=== What you should do ===
Since pictures do not belong in the copy, please repeat every record below exactly without them.

=== Data for review ===

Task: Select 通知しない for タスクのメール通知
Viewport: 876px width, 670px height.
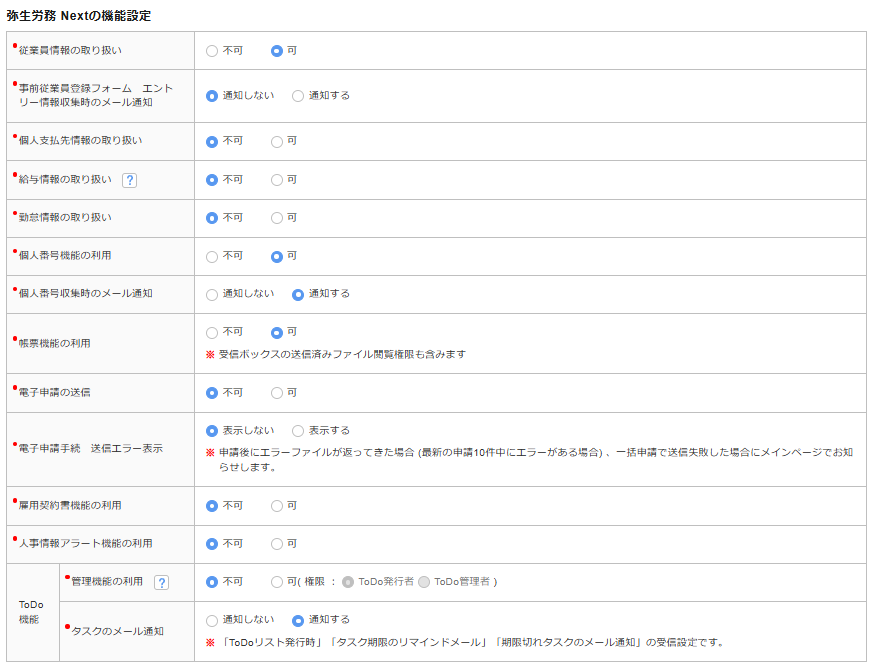Action: point(212,620)
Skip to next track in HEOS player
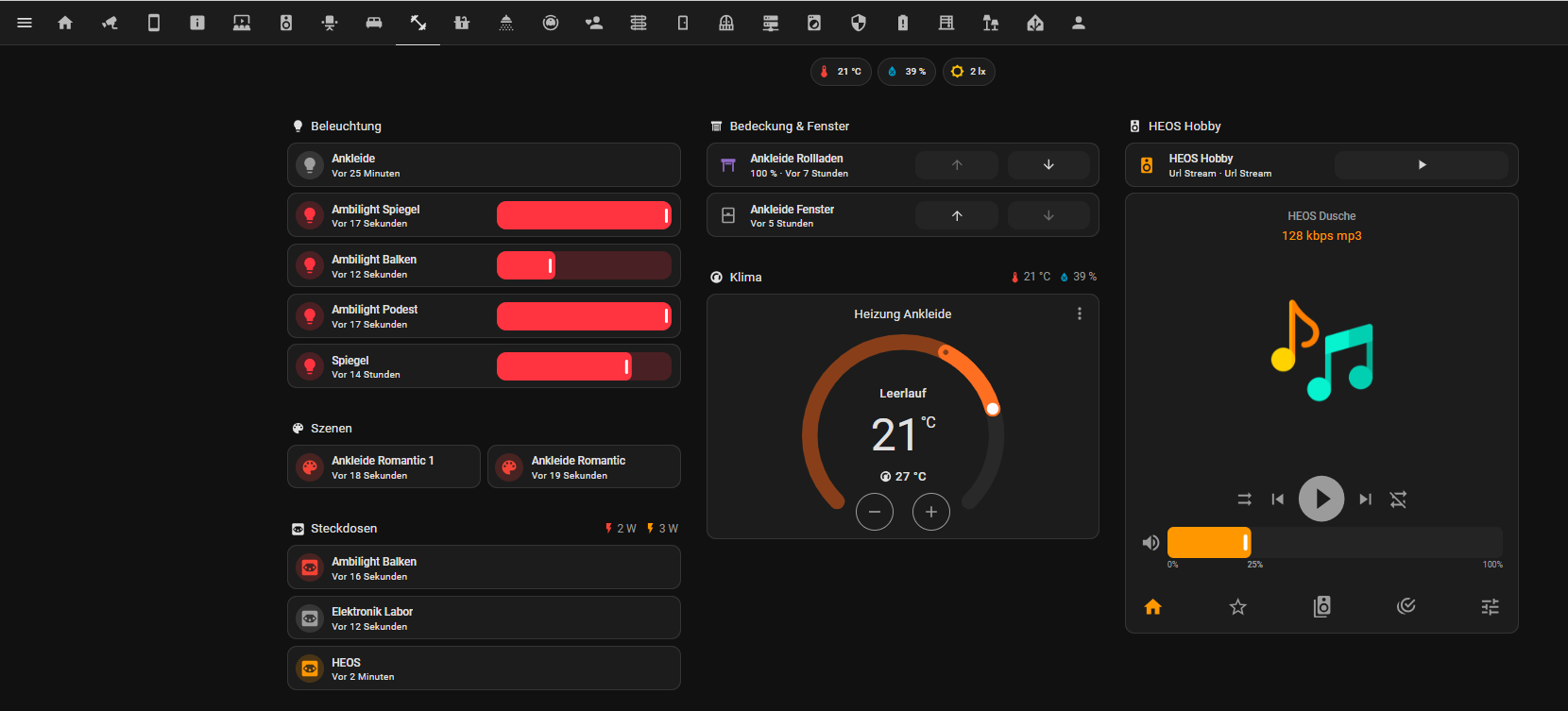This screenshot has height=711, width=1568. tap(1365, 499)
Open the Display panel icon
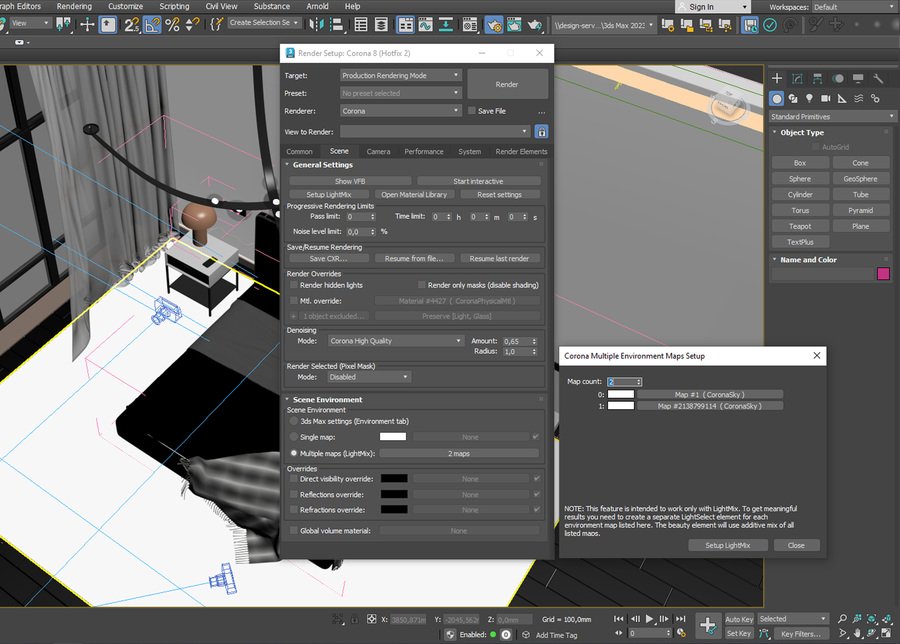Screen dimensions: 900x644 point(858,78)
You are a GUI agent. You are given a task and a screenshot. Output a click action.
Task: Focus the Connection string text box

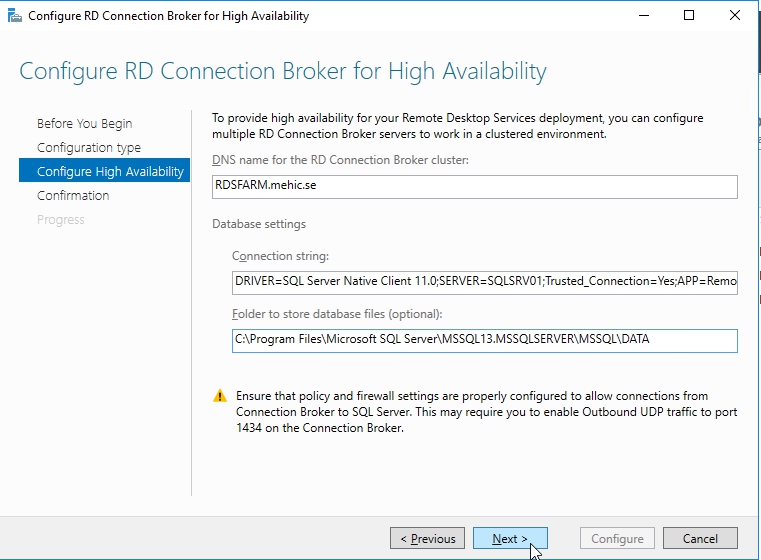pos(484,282)
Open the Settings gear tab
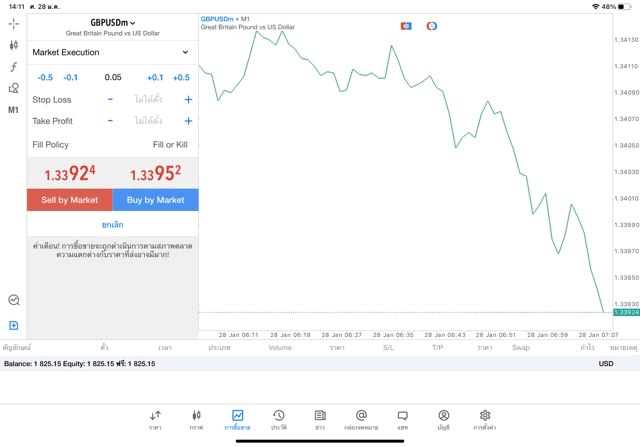Viewport: 640px width, 447px height. pyautogui.click(x=485, y=419)
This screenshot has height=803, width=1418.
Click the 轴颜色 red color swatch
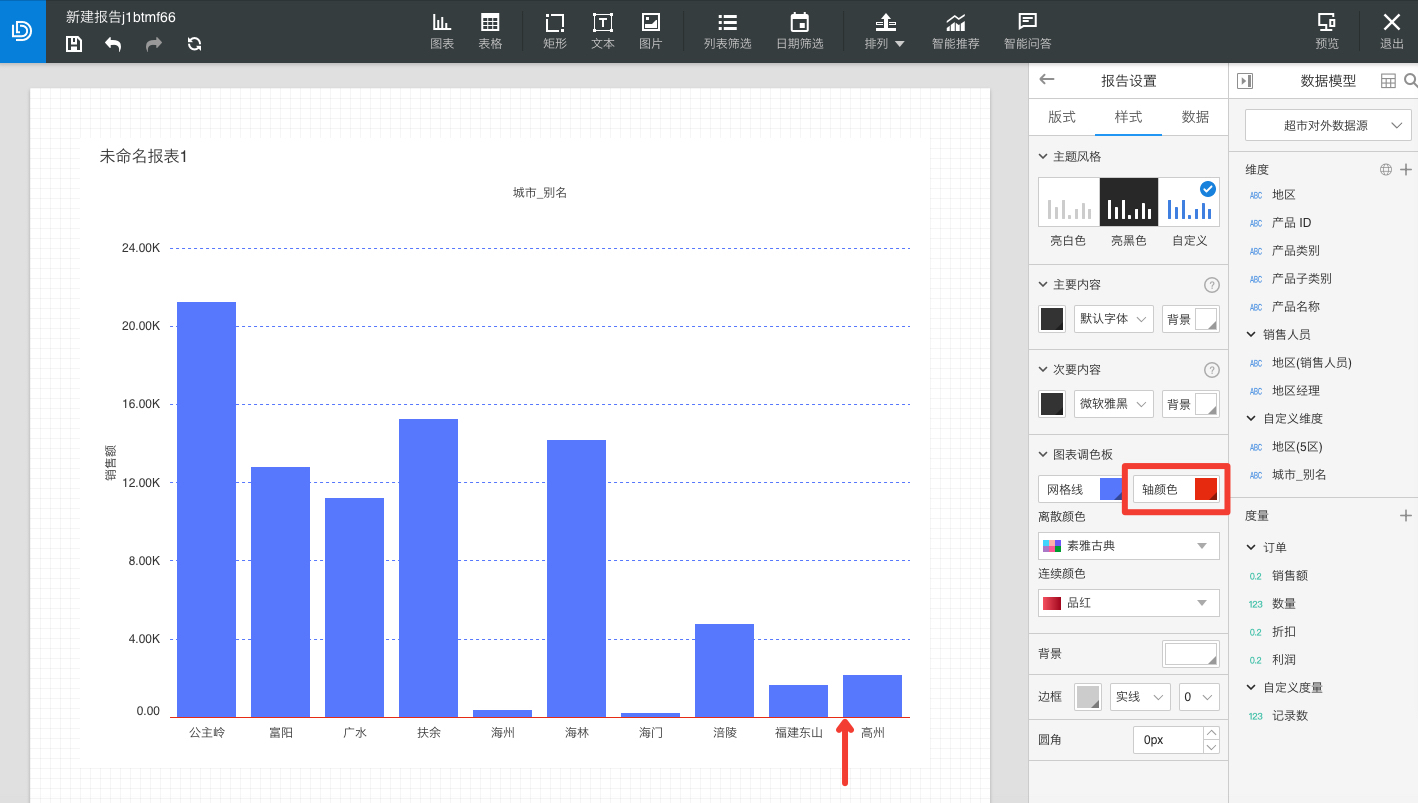click(1206, 489)
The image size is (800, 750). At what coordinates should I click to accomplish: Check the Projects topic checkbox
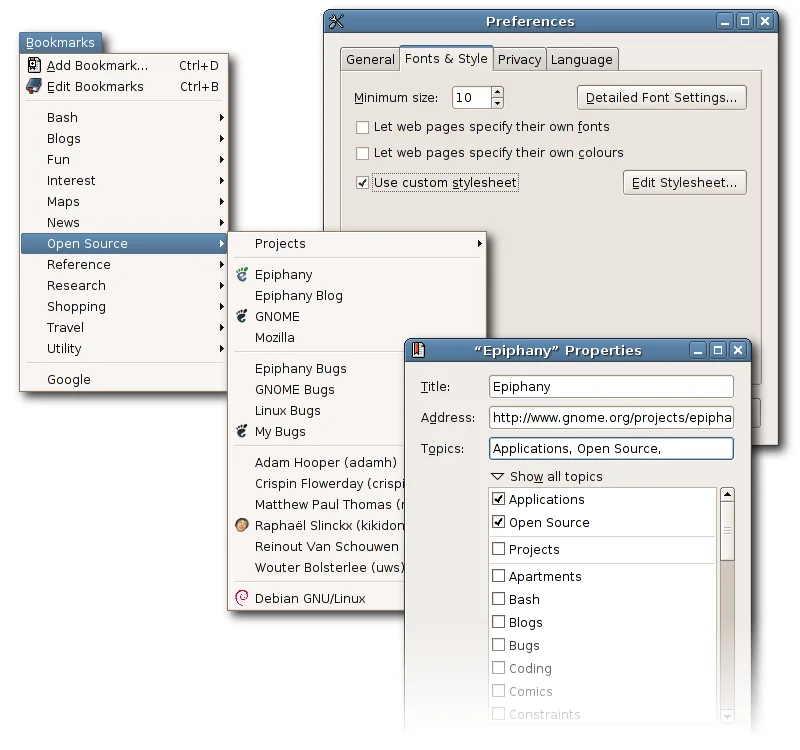[497, 549]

=== Completed exercise ===
Task: Select 通知しない for タスクのメール通知
Viewport: 876px width, 670px height.
Action: point(212,620)
Skip to next track in HEOS player
This screenshot has height=711, width=1568. tap(1365, 499)
Open the Display panel icon
Screen dimensions: 900x644 point(858,78)
You are a GUI agent. You are given a task and a screenshot. Output a click action.
Task: Focus the Connection string text box

pos(484,282)
Open the Settings gear tab
Viewport: 640px width, 447px height. pyautogui.click(x=485, y=419)
This screenshot has height=803, width=1418.
Click the 轴颜色 red color swatch
click(1206, 489)
The image size is (800, 750). At what coordinates should I click to accomplish: Check the Projects topic checkbox
[497, 549]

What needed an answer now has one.